Involuntary Disruption 及其應對措施

Involuntary Disruption 指的是那些不可控的（或者目前來說難于控制的）外界因素導致的 Disruption，比如：

服務器的硬件故障或者內核崩潰導致節點 Down 了。

如果容器部署在 VM，VM 被誤刪了或者 Hyperwisor 出問題了。

集群出現了網絡腦裂。（Kubernetes 通過 NodeController 來處理網絡腦裂情況，但是 evict pods 時仍然沒有考慮到保證應用的高可用）關于 NodeController 深度解析，請參考我的下面博文：

Kubernetes Node Controller 源碼分析之執行篇

Kubernetes Node Controller 源碼分析之創建篇

Kubernetes Node Controller 源碼分析之配置篇

Kubernetes Node Controller 源碼分析之 Taint Controller

某個節點因為不合理的超配導致出現計算資源不足時，觸發 kubelet eviction 時也沒有考慮到保證應用的高可用。關于 kubelet eviction 深度解析，請參考我的下面博文：

Kubernetes Eviction Manager 源碼分析

Kubernetes Eviction Manager 工作機制分析

PDB 不是解決 Involuntary Disruption 的，我們如何在使用 Kubernetes 時盡量減輕或者緩解 Involuntary Disruption 對應用高可用的影響呢？
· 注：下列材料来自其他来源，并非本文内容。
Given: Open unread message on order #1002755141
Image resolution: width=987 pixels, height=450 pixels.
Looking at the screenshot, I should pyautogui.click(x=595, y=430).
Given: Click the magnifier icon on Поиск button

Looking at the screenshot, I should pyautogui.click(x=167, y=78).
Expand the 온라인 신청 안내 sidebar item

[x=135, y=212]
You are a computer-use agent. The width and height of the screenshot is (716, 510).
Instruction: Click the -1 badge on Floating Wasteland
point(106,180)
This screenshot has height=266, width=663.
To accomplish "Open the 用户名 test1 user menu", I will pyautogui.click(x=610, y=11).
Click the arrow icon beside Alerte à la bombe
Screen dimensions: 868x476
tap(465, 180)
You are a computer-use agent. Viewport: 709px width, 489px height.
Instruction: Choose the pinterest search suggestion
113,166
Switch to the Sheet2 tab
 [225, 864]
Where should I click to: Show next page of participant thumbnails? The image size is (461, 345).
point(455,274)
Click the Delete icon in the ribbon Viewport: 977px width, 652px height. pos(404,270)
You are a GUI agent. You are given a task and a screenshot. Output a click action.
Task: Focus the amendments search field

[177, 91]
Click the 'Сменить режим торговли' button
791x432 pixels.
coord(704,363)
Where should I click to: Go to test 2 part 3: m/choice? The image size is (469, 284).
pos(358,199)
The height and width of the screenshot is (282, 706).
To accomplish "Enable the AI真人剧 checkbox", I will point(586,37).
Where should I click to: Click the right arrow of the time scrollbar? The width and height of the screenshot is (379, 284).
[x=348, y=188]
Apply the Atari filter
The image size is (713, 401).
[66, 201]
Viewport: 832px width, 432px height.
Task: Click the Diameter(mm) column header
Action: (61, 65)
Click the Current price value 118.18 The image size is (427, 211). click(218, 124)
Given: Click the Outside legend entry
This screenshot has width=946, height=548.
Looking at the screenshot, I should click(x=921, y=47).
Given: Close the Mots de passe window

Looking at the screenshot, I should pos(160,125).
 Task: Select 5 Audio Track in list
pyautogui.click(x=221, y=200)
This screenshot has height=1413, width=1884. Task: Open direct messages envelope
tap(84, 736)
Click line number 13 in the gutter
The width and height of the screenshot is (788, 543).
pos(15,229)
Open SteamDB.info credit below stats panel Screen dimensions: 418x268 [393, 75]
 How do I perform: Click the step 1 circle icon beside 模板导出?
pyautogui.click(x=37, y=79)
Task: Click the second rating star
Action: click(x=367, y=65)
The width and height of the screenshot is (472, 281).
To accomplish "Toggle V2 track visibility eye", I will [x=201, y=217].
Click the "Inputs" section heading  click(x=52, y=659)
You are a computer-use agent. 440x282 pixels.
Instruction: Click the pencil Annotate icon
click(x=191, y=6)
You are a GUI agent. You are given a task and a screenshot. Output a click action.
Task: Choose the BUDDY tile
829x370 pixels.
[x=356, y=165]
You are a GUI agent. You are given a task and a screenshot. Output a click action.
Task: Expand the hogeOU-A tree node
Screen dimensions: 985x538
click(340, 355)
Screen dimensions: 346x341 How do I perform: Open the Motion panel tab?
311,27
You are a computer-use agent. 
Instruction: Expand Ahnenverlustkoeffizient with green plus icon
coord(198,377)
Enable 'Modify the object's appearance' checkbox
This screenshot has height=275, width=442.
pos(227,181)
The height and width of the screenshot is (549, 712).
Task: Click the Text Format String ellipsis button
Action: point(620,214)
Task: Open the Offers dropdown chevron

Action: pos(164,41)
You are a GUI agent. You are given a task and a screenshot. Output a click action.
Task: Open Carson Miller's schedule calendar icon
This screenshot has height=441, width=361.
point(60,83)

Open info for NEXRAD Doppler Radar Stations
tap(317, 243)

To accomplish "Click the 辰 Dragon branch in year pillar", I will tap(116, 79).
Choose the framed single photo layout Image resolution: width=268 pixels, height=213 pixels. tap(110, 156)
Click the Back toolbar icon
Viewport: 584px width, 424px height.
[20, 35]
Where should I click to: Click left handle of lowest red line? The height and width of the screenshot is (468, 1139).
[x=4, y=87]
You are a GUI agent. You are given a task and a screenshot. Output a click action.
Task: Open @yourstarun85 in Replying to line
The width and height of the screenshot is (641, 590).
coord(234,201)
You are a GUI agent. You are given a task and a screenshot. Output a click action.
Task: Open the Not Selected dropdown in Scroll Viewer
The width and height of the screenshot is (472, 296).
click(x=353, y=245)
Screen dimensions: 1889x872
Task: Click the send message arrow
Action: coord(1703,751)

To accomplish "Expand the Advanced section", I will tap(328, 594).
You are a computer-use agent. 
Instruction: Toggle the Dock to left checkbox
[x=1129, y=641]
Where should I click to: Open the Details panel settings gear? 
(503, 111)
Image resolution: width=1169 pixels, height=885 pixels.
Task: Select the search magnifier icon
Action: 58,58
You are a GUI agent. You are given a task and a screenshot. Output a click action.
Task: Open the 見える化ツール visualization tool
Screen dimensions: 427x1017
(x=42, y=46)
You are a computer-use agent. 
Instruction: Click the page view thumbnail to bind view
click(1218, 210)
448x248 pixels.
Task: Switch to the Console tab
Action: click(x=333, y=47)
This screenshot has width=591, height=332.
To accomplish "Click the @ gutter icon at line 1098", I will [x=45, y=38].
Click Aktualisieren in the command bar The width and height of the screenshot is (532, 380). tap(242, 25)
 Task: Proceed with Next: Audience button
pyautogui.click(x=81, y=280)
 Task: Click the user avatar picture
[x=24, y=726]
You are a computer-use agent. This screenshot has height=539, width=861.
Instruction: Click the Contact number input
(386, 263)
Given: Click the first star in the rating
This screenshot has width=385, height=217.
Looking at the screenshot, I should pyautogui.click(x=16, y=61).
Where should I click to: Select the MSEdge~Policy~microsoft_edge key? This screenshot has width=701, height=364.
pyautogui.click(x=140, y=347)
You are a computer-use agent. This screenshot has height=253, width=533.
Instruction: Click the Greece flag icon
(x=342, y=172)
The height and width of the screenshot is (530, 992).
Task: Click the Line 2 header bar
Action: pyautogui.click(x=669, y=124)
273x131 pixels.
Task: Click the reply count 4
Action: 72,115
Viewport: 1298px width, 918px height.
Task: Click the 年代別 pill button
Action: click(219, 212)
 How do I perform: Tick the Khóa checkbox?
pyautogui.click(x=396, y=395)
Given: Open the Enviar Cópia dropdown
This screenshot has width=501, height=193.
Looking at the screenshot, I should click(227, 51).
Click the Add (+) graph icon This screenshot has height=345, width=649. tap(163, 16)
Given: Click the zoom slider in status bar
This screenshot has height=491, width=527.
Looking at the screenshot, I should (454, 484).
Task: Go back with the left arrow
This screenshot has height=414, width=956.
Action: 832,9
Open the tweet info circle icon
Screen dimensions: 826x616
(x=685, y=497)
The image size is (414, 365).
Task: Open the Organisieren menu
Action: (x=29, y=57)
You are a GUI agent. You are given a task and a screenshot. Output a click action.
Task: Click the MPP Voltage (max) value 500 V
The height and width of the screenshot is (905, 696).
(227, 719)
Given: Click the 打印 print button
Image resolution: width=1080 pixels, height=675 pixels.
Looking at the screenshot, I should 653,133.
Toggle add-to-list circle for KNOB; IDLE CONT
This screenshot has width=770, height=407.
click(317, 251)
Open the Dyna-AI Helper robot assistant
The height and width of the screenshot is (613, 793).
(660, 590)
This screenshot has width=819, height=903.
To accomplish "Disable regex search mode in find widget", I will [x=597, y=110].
一個應用盡量使用 Deployment,RS,StatefulSet 等副本控制器部署，并且 replicas 大于 1。

設置應用 container 的 request 值，使得即使在資源非常緊張的情況下，也能有足夠的資源供它使用。

另外，盡量考慮物理設備上的 HA，比如一個應用的不同副本要跨服務器部署，跨機柜跨機架部署，跨交換機部署等。

PDB 是為了 Voluntary Disruption 時保障應用的高可用

Involuntary Disruption 對立的場景，自然就是 Voluntary Disruption 了，指的是用戶或者集群管理員觸發的，Kubernetes 可控的 Disruption 場景，比如：

刪除那些管理 Pods 的控制器，比如 Deployment，RS，RC，StatefulSet。

觸發應用的滾動更新。

直接批量刪除 Pods。

kubectl drain 一個節點（節點下線、集群縮容）

PDB 就是針對 Voluntary Disruption 場景設計的，屬于 Kubernetes 可控的范疇之一，而不是為 Involuntary Disruption 設計的。

Kube-Node 項目上線后，可以支持對接 Openstack，AWS，GCE 等 cloud provider 實現 Node 的自動管理，因此可能會經常有 HNA(Horizontal Node Autoscaleer) 事件, 工作流就有類似 drain a node 的邏輯，因此需要使用 PDB 來保障應用的 HA。

PDB 的使用方法及注意事項使用說明及注意點

部署在 Kubernetes 的每個 App 都可以創建一個對應 PDB Object，用來限制 Voluntary Disruptions 時最大可以 down 的副本數或者最少應該保持 Available 的副本數，以此來保證應用的高可用。

PDB 可以用來保護由 Kubernetes 內置控制器管理的應用，這種情況下要求 DPB selector 等同于這些 Controller Object 的 Selector：

Deployment

ReplicationController

ReplicaSet

StatefulSet

也可以用來保護那些僅僅由 PDB Selector 自己選擇的 Pods Set，但是有兩個使用限制：

只能配置.spec.minAvailable, 不能使用 maxUnavailable;

.spec.minAvailable 只能為整型值，不能是百分比。

因此，不管怎么說，PDB 影響的 Pods Set 都是通過自己的 Selector 來選擇的，使用時要注意同一個 namespace 下不同的 PDB Object 不要使用有重疊的 Selectors。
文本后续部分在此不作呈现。